The PSOE was the undoubted winner of this general election, finishing comfortably ahead of the centre-right People’s Party (PP). But it lost seats, the far-right Vox advanced (winning 52 seats, an increase of 28) and the parliament could not appear more divided. Sánchez, then, was simultaneously the victor and the biggest loser of the night.

It’s unsurprising that the Prime Minister, who took office last June, was so visibly frustrated. He called the snap election — the second in 2019 and the fourth in as many years — with the intention of “unblocking” the Spanish political stalemate and strengthening PSOE’s position. 

The previous election in April handed Sánchez victory but his party was still short of the 176 seats needed for an outright majority. To be elected president of the parliament’s lower chamber, the Congreso de los Diputados, and become de facto prime minister, Sanchez needed the support of a party with enough seats to carry him over the threshold.

A coalition with the centre-right PP was ruled out early on by both Sánchez and the conservative leader Pablo Casado. The Prime Minister had to look to his left, where a much-weakened Podemos still commanded 42 MPs (down from 71). But negotiations with the party’s ponytailed founder Pablo Iglesias amounted to nothing. 

The far-left group wanted more than token dossiers and demanded control of the labour ministry. Sánchez, meanwhile, admitted that while a PSOE-Podemos coalition would have made him prime minister, he “would not have been able to sleep at night”. And so, as King Felipe VI dissolved parliament and triggered a new election, Sánchez set himself the task of convincing more Spaniards that his political project was the only answer to the country’s volatility.  

In their own speeches on Sunday, many progressive politicians used the word “irresponsibility” to describe Sánchez’s decision to choose a snap election over the formation of a left government. This weekend’s contest saw the PP gain 22 seats (winning 88 in total) and Vox surge into third place. Sánchez’s decision was, at best, a miscalculation and, at worst, proof of a lack of faith in his own abilities.

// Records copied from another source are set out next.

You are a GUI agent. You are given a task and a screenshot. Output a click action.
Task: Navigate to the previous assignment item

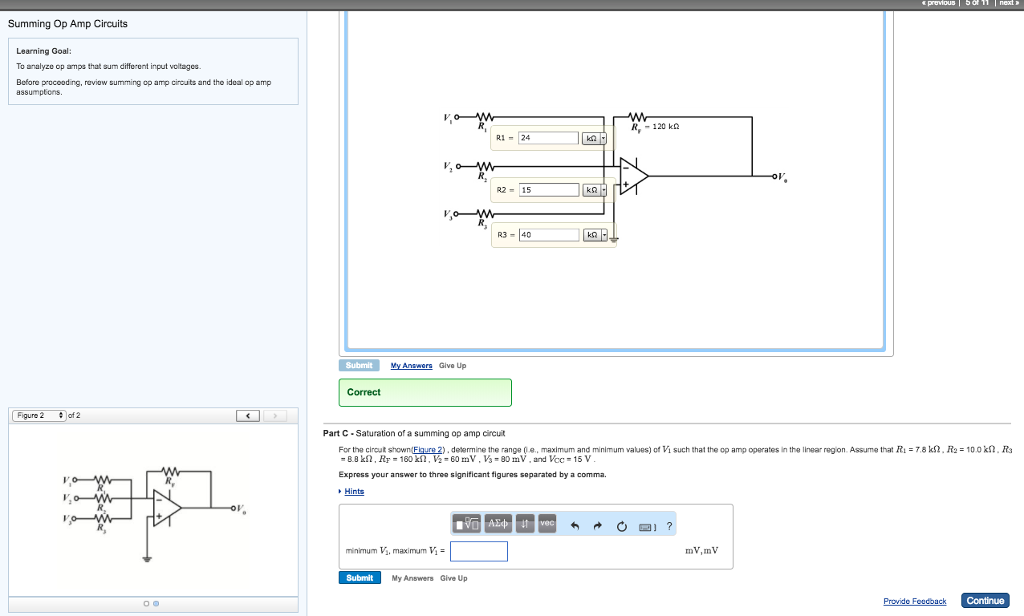(x=940, y=3)
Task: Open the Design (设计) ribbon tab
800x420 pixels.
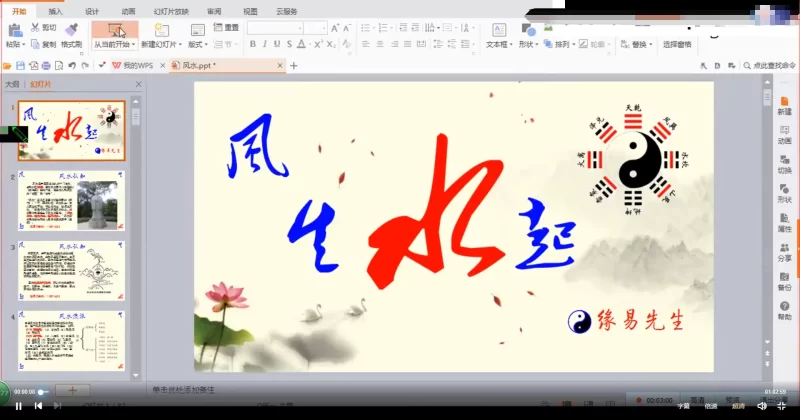Action: [92, 11]
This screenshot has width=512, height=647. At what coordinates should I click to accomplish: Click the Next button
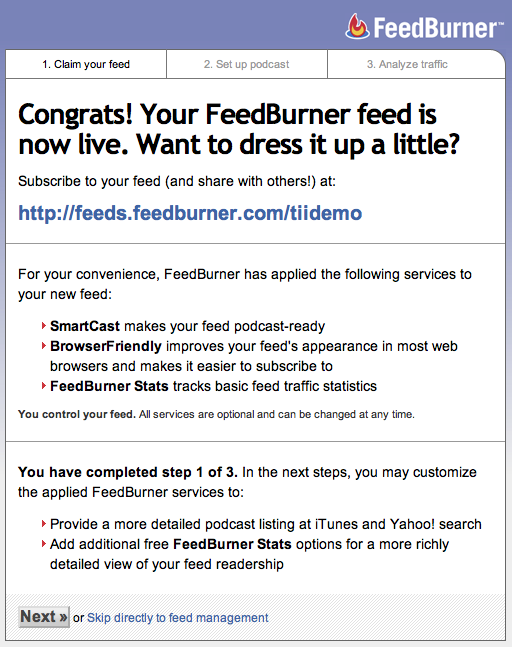click(x=44, y=617)
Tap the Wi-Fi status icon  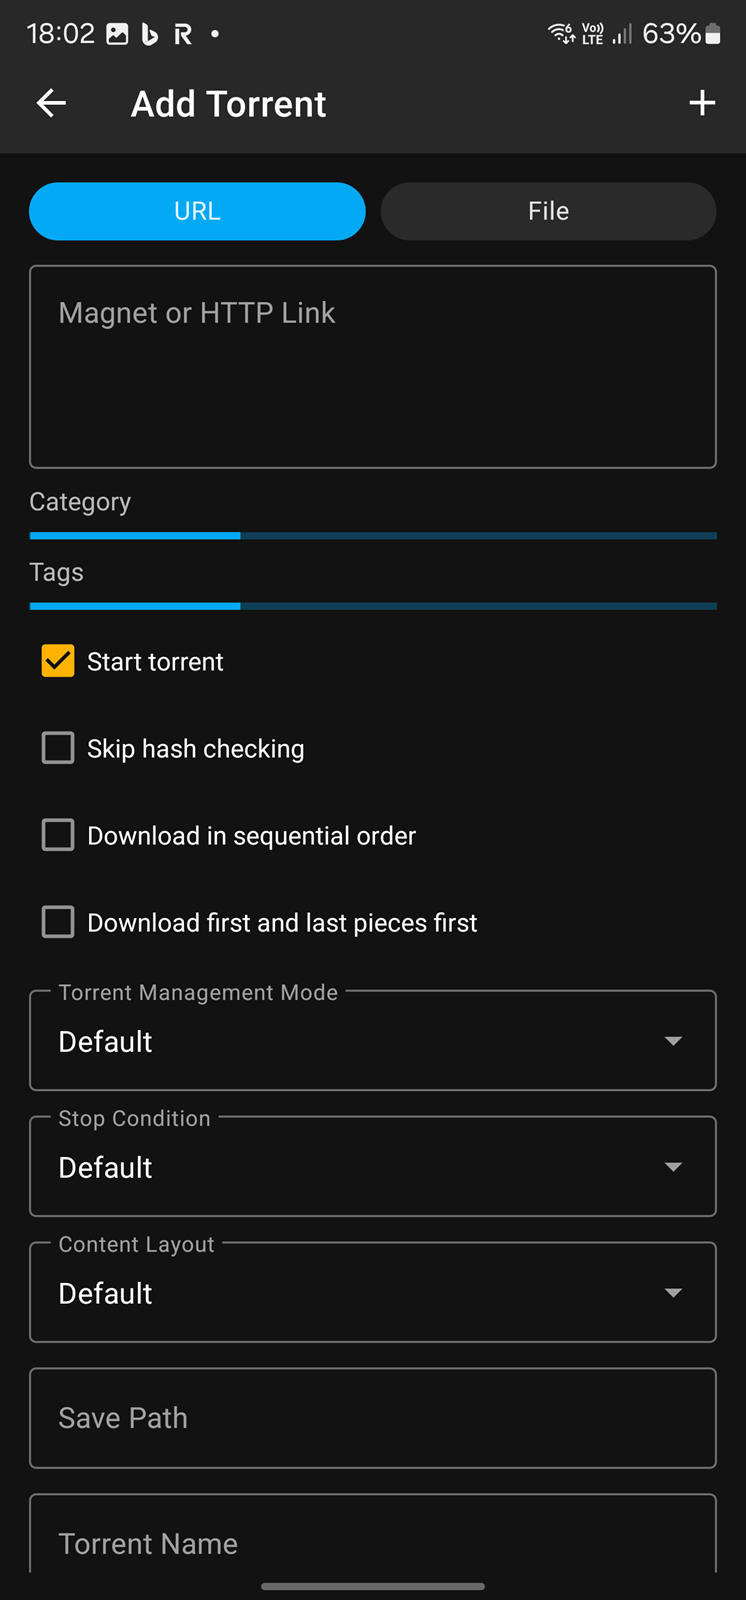click(561, 34)
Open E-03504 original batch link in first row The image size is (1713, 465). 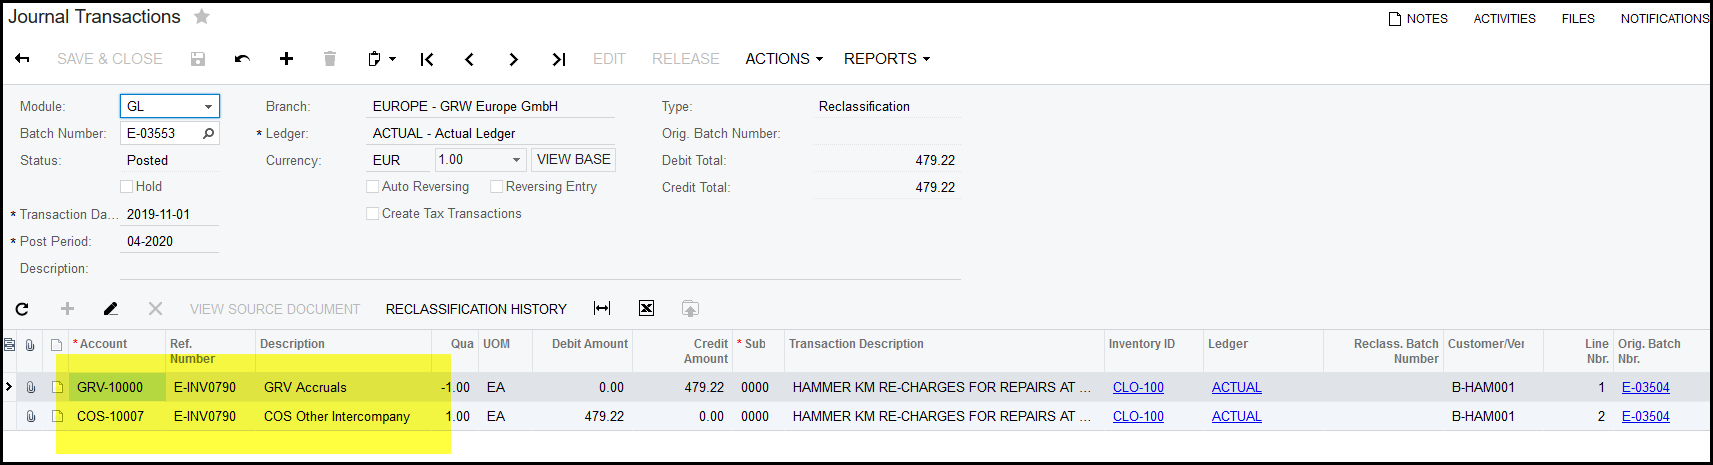(1645, 387)
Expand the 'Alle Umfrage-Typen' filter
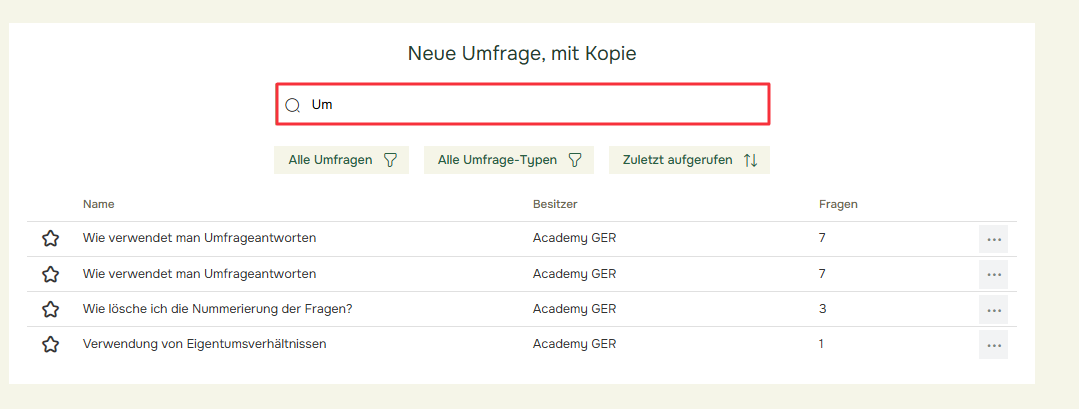This screenshot has height=409, width=1079. pyautogui.click(x=509, y=160)
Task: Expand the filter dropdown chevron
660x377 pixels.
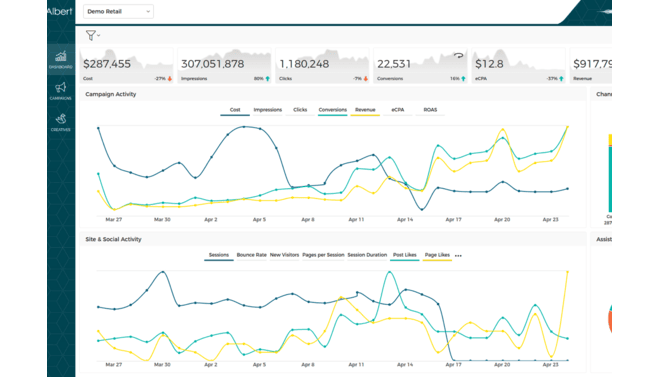Action: tap(98, 35)
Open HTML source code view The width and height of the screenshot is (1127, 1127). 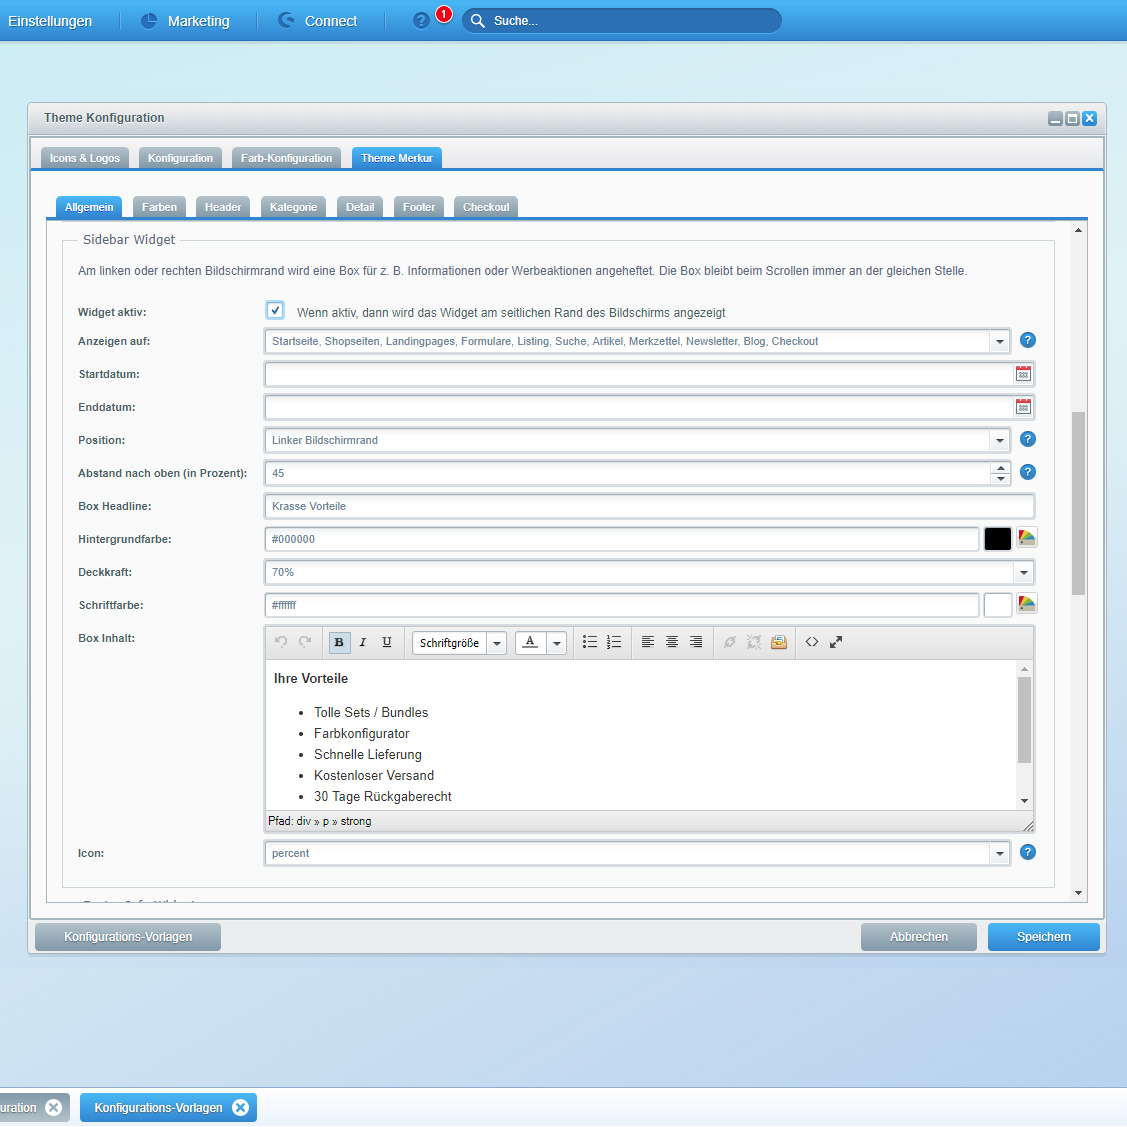click(812, 643)
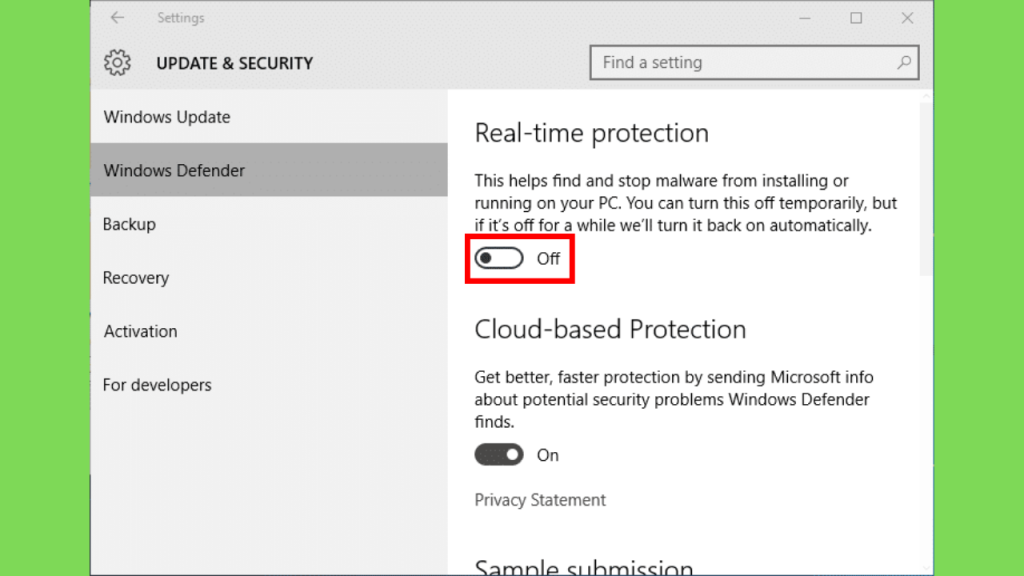Open the Activation page
Image resolution: width=1024 pixels, height=576 pixels.
269,331
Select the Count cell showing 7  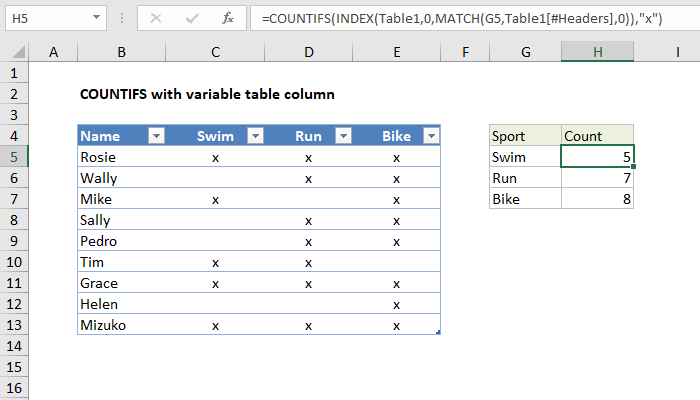597,178
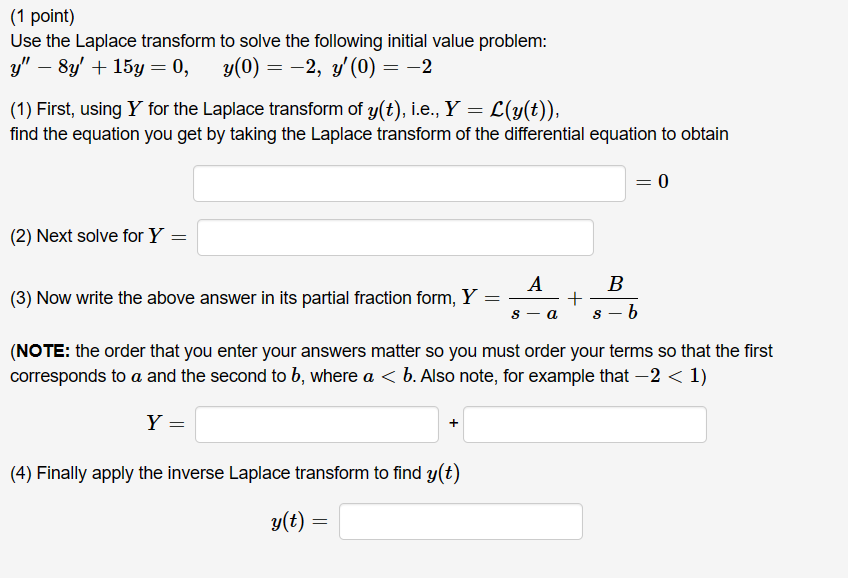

Instead of keeping a poker face while holding conversations with business and negotiations with the far left, the prime minister-elect crumbled. Perhaps he hoped to enjoy the same luck as one-time PP premier Mariano Rajoy, who temporarily tightened his clutch on power by holding a snap election in the summer of 2016, barely six months after Spanish had last gone to the ballot box.

Sánchez was complacent, assuming that VOX had reached its zenith in April when it won 10 per cent of the vote (it secured 15.1 per cent last night). The Prime Minister failed to anticipate how two Supreme Court decisions would leave him exposed on the campaign trial. The first was the approval of General Francisco Franco’s exhumation from the Valley of the Fallen basilica, a move Sánchez himself was behind. The second was, of course, the sentencing of the Catalan independence leaders to a collective total of 100 years in prison. Both events gave the far right an opportunity to grandstand on primetime television and spew reactionary propaganda about the “hooligans” who took to the streets of Barcelona to protest. 

Sánchez’s naivety over how the right would capitalise on these events was shared by some on the far left. And they echo the shock of others who find the rise of the far right in Spain surprising or inexplicable. But such reactions reflect an unawareness of the experiences and the psyche of the average Spanish person in 2019.

Spanish fascism didn't end with a war or a revolution. Instead, the dictatorship was replaced with a “transition government” made up of numerous Francoists, who drew up the constitution still used in Spain today. The narratives built and taught for 40 years about what it meant to be Spanish, narratives that went far beyond white supremacy to encompass anti-socialism and Catholic ultra-conservatism, where never truly undone through physical or ideological conflict. 

Political imagination in Spain has been reformed but never revolutionised. Except, that is, during the mass anti-austerity protests of 2011-2015 (which gave birth to Podemos) and, more recently, through the renewed push for Catalan independence. Too afraid of the unbridled popular power of these two political movements, Sánchez underestimated the viability of reactionary thought. It is a mistake he will spend the rest of his political life rueing. 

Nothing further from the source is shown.